> _SHORT TASK_: Pick out every line below that contains the string "This" and copy each one in full. Treat case as significant.
## START SUPPLIED DATA
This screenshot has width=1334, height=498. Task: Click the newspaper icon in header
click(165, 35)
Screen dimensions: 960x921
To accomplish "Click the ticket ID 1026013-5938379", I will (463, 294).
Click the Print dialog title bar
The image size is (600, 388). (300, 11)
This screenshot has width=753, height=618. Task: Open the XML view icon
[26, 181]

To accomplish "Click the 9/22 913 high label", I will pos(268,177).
## END SUPPLIED DATA
## START SUPPLIED DATA
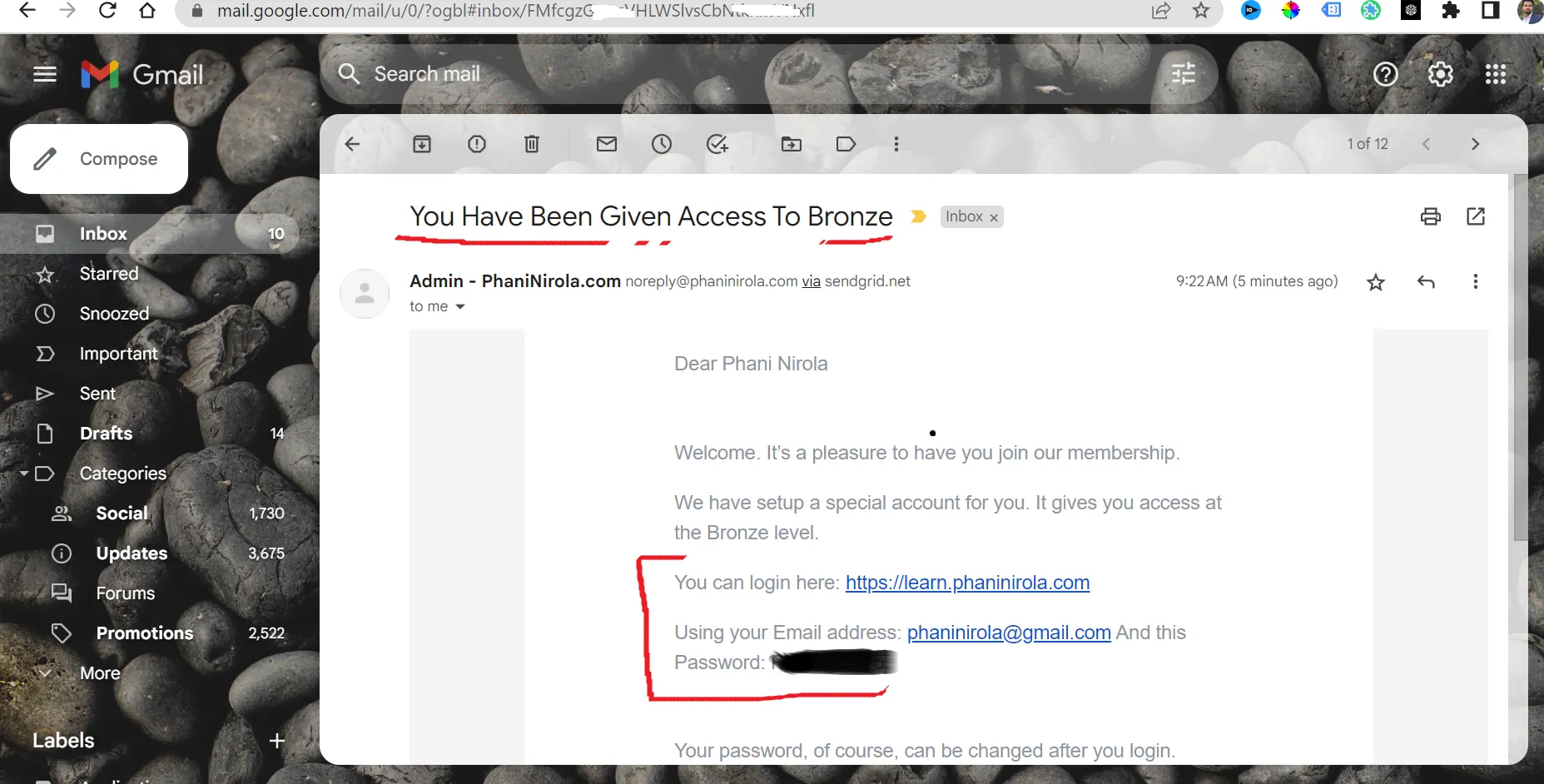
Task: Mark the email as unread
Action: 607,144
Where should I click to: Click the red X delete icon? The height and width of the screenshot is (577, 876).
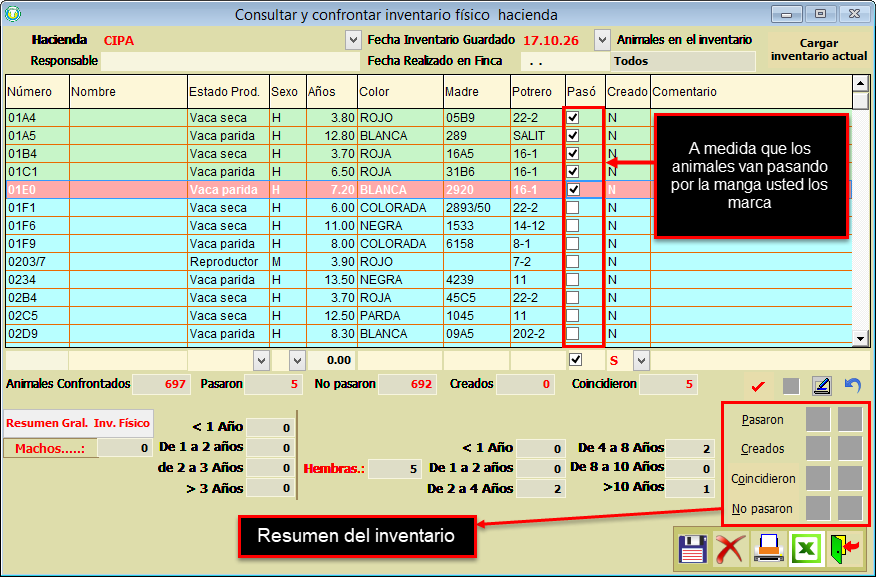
## END SUPPLIED DATA
## START SUPPLIED DATA
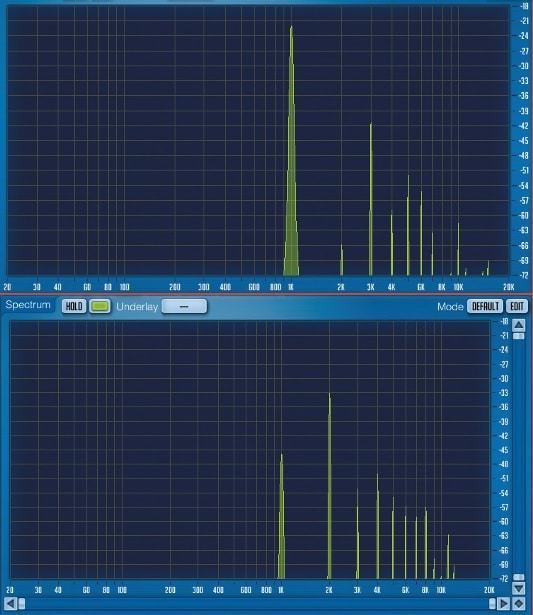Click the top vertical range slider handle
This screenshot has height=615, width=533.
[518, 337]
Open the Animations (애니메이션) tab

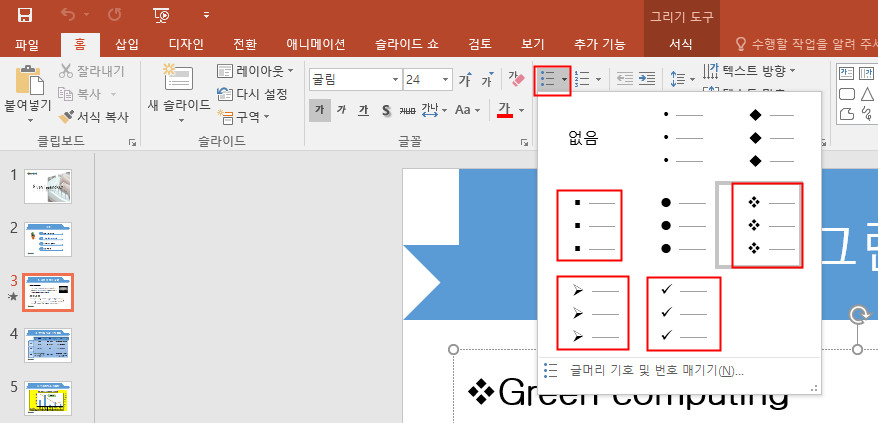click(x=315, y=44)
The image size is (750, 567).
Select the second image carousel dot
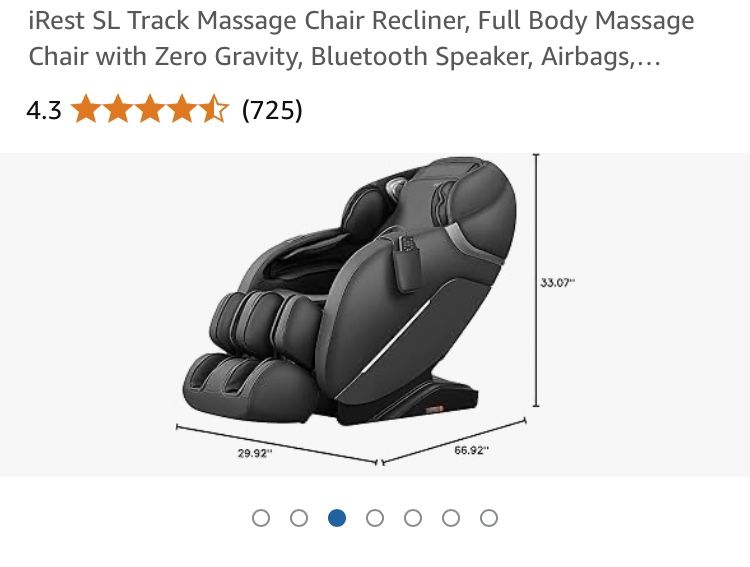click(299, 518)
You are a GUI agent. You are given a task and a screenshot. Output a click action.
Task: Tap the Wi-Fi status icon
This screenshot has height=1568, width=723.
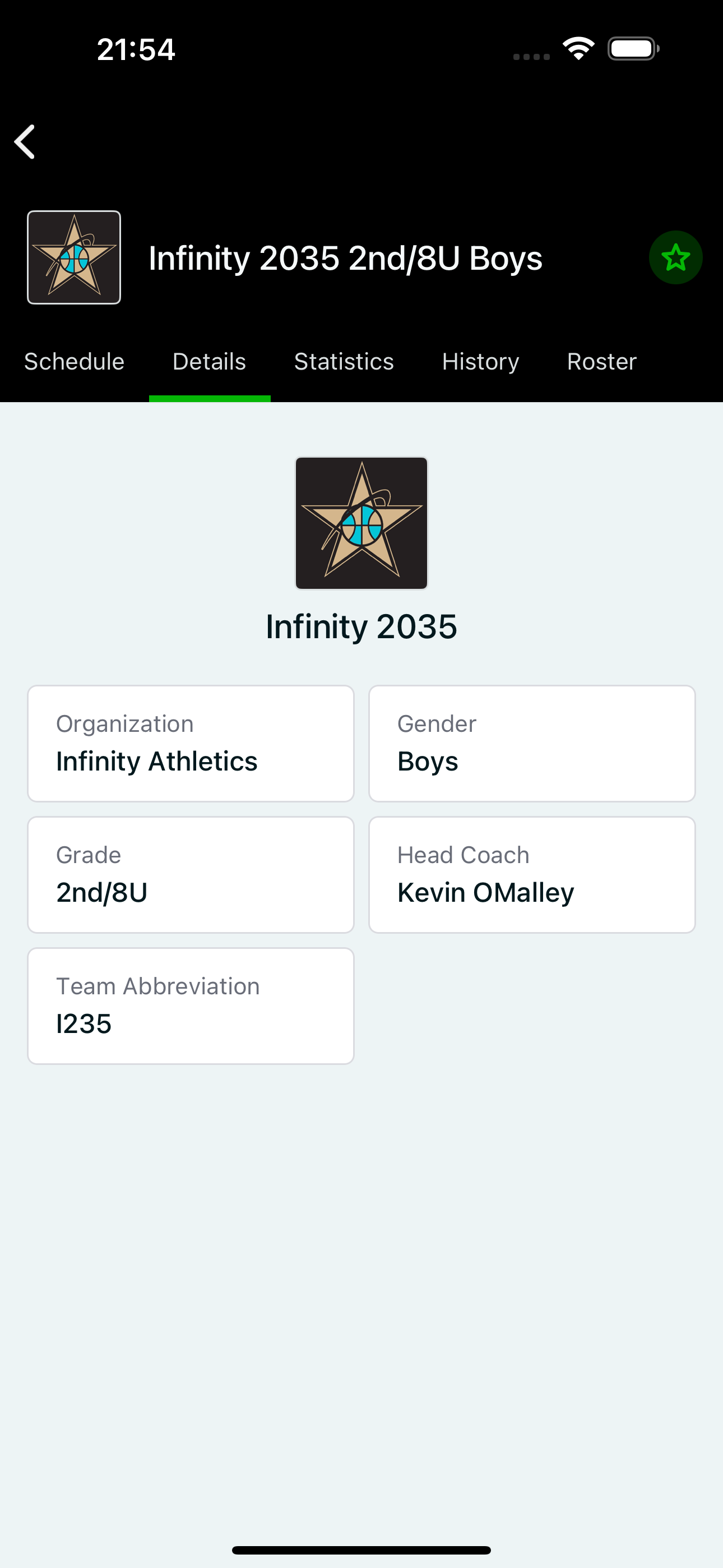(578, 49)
## END SUPPLIED DATA
> _EXERCISE ANSWER_:
This screenshot has width=1334, height=498. Task: Click the newspaper icon in header
This screenshot has width=753, height=618. Task: Open the XML view icon
This screenshot has height=615, width=533.
This screenshot has height=1568, width=723.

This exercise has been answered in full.